* _WHAT THE TASK REQUIRES_: Rewrite the material starting at its beginning and ending at the line that contains "Action: coord(67,40)", swapping "refresh icon" for "reload button" and keeping everything else the same. Return only those lines.

-- Start of DATASET EXCERPTS --

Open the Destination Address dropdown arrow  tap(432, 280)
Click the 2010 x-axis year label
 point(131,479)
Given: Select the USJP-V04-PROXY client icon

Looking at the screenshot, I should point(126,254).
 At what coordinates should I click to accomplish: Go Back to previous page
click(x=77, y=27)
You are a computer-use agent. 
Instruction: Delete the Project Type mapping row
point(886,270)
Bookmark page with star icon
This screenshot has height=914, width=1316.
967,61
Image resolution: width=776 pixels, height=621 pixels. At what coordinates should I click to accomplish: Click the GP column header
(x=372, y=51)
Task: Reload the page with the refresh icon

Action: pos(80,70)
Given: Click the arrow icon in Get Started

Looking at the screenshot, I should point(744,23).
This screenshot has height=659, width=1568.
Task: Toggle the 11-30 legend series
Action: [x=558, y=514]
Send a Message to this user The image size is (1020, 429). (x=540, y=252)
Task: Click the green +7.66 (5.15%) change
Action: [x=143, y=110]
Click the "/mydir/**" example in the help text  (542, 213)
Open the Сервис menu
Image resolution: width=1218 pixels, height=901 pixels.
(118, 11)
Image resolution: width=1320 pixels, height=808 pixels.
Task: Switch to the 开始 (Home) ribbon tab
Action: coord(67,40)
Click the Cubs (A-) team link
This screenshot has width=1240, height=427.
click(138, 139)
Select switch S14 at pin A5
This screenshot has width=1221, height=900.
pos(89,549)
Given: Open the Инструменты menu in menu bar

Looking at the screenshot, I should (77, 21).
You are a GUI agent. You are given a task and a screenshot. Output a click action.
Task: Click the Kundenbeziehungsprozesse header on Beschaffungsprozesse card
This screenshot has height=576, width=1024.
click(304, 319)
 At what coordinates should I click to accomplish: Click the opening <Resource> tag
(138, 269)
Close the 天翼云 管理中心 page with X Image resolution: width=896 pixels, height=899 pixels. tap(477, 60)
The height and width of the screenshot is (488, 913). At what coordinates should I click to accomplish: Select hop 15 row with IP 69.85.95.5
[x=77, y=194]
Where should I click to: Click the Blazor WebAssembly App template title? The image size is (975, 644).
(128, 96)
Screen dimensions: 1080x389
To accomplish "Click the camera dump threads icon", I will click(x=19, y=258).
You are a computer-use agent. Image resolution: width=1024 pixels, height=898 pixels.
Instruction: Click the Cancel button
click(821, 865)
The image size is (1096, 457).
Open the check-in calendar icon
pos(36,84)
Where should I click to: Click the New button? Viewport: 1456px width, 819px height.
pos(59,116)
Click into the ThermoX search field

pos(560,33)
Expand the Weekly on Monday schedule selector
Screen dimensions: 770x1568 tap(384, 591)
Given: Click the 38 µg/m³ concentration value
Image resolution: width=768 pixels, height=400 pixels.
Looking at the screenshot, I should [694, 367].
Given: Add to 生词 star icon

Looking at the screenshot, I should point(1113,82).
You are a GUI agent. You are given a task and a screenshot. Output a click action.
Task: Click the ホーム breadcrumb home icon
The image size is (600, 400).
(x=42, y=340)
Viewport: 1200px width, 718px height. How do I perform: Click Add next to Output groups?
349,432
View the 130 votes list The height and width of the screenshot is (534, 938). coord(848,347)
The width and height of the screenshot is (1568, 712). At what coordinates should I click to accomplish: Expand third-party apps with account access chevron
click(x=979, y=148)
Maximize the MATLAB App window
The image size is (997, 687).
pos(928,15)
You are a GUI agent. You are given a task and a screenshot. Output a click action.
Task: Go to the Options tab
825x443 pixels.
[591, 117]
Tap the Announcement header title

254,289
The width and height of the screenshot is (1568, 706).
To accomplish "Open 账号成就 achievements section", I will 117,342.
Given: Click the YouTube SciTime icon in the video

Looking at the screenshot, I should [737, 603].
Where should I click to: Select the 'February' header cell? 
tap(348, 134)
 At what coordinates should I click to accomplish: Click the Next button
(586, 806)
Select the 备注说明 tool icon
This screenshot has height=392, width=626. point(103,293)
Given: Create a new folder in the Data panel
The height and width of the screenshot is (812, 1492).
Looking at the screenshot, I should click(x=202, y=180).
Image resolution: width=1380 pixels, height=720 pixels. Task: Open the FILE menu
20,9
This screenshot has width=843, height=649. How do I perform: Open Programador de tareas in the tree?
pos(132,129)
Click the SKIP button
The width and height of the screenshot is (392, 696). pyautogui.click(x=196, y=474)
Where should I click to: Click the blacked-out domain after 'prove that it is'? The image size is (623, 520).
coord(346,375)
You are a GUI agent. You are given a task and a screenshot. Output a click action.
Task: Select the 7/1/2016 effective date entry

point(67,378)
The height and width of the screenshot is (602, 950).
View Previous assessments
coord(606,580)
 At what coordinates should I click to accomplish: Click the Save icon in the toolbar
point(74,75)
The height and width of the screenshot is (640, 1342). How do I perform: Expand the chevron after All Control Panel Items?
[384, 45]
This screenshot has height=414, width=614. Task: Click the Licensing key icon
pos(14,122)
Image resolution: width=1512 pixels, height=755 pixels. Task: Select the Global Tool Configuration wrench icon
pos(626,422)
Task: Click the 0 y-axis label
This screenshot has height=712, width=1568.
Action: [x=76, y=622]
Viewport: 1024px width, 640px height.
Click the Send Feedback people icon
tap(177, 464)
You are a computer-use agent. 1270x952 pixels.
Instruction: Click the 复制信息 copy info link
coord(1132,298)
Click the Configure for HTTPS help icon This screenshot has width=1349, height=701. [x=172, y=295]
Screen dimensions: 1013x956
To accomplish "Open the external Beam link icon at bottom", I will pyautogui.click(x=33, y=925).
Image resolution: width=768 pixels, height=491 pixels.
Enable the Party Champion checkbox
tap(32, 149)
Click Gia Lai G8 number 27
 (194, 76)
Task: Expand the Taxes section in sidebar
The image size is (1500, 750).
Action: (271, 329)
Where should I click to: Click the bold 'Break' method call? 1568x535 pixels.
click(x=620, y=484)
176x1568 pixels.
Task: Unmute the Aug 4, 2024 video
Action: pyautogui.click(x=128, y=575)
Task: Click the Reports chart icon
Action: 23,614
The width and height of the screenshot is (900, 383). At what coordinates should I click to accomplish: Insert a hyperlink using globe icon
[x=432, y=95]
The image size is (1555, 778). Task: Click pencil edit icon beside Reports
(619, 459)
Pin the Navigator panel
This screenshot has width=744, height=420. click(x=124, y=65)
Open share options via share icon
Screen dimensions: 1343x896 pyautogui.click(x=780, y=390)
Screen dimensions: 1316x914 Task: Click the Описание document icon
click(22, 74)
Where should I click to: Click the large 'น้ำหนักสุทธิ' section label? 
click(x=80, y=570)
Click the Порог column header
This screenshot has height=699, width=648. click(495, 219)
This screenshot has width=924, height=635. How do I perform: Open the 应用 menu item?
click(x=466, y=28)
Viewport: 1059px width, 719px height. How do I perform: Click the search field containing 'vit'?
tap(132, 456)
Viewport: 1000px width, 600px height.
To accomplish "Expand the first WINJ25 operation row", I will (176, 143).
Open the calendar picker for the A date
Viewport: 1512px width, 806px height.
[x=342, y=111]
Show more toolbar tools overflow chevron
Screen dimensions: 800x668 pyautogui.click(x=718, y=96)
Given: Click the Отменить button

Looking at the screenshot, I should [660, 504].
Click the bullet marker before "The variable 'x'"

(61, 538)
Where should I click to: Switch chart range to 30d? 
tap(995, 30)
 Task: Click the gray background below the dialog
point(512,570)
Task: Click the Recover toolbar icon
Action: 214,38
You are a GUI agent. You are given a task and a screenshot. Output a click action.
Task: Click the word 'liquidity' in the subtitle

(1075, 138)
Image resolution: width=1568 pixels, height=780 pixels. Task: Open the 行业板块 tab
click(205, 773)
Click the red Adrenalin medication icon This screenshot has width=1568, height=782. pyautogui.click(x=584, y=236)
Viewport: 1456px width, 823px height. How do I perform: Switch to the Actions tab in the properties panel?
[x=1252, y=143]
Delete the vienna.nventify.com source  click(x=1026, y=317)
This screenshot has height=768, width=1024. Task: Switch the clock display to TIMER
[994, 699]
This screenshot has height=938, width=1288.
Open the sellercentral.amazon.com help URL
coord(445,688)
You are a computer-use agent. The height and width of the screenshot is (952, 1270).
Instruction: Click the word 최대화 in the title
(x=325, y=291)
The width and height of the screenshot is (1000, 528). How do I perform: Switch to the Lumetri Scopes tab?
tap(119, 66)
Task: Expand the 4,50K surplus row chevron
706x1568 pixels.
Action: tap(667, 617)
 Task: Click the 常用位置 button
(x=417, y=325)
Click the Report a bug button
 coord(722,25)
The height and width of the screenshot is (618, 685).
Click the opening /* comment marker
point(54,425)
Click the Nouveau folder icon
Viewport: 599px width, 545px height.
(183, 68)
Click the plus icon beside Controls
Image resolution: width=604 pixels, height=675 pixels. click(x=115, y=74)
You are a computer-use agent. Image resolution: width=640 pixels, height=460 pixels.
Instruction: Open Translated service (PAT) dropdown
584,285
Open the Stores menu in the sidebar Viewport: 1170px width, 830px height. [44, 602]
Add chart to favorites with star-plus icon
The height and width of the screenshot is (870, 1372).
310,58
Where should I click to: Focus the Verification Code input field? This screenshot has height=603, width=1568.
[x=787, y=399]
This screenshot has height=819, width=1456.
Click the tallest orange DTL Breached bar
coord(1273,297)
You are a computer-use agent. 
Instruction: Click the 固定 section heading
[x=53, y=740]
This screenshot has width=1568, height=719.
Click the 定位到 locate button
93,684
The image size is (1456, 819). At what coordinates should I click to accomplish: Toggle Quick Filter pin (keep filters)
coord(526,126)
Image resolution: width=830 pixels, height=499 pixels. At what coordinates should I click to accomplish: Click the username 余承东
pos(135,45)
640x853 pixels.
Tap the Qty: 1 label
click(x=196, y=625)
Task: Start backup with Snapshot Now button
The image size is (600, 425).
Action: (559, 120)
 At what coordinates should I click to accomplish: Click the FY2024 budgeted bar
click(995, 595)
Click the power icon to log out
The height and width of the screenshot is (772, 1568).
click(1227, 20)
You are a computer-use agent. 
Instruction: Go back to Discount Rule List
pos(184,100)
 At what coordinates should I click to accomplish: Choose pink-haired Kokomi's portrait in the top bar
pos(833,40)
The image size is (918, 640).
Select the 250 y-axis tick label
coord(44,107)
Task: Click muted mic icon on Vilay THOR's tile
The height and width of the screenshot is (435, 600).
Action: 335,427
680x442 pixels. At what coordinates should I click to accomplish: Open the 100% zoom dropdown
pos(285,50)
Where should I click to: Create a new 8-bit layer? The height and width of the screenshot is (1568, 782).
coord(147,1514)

-- End of DATASET EXCERPTS --

* _RESPONSE FOR THIS EXERCISE_:
Open the Destination Address dropdown arrow  tap(432, 280)
Click the 2010 x-axis year label
 point(131,479)
Given: Select the USJP-V04-PROXY client icon

Looking at the screenshot, I should point(126,254).
 At what coordinates should I click to accomplish: Go Back to previous page
click(x=77, y=27)
You are a computer-use agent. 
Instruction: Delete the Project Type mapping row
point(886,270)
Bookmark page with star icon
This screenshot has height=914, width=1316.
967,61
Image resolution: width=776 pixels, height=621 pixels. At what coordinates should I click to accomplish: Click the GP column header
(x=372, y=51)
Task: Reload the page with the reload button

Action: pos(80,70)
Given: Click the arrow icon in Get Started

Looking at the screenshot, I should point(744,23).
This screenshot has height=659, width=1568.
Task: Toggle the 11-30 legend series
Action: [x=558, y=514]
Send a Message to this user The image size is (1020, 429). (x=540, y=252)
Task: Click the green +7.66 (5.15%) change
Action: [x=143, y=110]
Click the "/mydir/**" example in the help text  (542, 213)
Open the Сервис menu
Image resolution: width=1218 pixels, height=901 pixels.
(118, 11)
Image resolution: width=1320 pixels, height=808 pixels.
Task: Switch to the 开始 (Home) ribbon tab
Action: coord(67,40)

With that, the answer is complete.